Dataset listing
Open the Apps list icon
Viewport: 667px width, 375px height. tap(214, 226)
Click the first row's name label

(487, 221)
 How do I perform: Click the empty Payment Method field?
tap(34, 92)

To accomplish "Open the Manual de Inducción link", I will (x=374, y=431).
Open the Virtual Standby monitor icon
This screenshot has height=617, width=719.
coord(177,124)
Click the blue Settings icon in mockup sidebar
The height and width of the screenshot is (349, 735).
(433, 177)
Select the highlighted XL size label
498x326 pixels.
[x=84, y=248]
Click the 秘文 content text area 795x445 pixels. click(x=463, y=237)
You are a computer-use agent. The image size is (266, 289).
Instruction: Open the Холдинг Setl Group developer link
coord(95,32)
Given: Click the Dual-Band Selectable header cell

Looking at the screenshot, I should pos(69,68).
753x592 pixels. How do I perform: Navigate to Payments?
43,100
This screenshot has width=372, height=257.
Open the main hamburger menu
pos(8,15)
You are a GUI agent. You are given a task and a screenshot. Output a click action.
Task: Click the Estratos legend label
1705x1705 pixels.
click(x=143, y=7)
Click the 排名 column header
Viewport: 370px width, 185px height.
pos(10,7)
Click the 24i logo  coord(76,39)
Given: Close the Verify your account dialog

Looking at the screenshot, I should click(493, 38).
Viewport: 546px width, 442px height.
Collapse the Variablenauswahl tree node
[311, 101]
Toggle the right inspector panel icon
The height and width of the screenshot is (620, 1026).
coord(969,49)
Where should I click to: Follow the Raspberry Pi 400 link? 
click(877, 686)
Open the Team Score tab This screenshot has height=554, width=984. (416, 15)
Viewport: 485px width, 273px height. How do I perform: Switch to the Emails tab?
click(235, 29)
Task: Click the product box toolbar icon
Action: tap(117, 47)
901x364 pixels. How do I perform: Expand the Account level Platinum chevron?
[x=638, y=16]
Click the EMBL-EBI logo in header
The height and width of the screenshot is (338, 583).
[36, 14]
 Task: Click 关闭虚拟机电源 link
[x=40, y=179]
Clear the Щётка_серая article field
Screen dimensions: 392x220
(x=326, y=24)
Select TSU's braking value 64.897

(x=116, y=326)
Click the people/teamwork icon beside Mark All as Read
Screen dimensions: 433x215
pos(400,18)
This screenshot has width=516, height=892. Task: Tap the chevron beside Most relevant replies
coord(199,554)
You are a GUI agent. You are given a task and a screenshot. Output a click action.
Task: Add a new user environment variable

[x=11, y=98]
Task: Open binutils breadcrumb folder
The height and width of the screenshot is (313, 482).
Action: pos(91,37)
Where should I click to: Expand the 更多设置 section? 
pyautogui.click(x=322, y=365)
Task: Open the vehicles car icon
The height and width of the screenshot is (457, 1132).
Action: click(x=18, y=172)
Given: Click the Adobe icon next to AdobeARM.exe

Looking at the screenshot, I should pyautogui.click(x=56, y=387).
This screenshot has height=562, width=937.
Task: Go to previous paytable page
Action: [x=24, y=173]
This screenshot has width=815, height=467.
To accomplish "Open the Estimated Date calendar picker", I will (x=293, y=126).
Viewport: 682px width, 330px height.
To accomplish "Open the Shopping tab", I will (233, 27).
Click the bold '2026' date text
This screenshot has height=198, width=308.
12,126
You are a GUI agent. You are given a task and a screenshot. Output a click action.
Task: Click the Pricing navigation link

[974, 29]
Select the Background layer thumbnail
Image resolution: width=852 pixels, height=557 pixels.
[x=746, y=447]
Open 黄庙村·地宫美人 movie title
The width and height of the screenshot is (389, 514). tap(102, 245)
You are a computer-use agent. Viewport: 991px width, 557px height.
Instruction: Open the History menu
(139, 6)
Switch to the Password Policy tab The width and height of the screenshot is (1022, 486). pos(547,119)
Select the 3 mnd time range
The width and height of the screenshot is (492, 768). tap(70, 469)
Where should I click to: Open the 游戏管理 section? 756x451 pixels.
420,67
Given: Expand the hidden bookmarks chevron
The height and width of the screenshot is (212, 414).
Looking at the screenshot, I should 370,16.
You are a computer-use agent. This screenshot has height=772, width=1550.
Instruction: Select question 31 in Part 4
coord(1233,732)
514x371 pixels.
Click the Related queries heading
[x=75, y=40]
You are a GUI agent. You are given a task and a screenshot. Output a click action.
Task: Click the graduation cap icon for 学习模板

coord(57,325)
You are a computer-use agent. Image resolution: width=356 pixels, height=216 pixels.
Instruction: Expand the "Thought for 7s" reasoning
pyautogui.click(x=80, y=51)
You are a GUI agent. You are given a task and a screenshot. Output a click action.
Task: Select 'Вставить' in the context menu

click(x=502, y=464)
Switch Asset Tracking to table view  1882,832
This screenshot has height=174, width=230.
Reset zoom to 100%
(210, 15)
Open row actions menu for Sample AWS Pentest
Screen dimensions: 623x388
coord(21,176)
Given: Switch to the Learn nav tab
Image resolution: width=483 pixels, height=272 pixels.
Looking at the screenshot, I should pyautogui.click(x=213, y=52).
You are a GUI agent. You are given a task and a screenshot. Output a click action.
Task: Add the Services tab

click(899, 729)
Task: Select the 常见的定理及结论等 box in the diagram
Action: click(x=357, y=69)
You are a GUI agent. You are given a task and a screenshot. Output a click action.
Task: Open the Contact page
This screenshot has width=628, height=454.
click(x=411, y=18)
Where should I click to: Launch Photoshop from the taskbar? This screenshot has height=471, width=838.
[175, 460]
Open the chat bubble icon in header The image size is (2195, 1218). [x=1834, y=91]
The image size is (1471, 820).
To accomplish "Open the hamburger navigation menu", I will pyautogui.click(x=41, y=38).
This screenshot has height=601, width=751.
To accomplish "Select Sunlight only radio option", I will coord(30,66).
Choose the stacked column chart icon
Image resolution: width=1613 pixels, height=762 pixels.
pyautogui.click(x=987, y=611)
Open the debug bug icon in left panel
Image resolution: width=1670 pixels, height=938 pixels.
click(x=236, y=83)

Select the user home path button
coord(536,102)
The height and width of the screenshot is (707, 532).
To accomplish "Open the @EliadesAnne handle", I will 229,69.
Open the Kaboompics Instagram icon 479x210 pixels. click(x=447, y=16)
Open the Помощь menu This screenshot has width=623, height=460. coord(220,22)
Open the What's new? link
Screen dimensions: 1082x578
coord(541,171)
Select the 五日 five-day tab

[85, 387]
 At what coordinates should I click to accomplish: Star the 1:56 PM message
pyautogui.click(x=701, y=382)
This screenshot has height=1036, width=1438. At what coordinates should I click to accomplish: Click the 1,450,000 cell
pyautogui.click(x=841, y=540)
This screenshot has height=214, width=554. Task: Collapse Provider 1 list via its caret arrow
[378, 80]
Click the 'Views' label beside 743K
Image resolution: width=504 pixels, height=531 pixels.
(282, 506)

» GIVEN TASK
Please copy out, character for character, the lines of the listing from the line with "Task: Open the vehicles car icon" up to and including the line with "Action: [x=24, y=173]".

» WORKED ANSWER
Task: Open the vehicles car icon
The height and width of the screenshot is (457, 1132).
Action: click(x=18, y=172)
Given: Click the Adobe icon next to AdobeARM.exe

Looking at the screenshot, I should pyautogui.click(x=56, y=387).
This screenshot has height=562, width=937.
Task: Go to previous paytable page
Action: [x=24, y=173]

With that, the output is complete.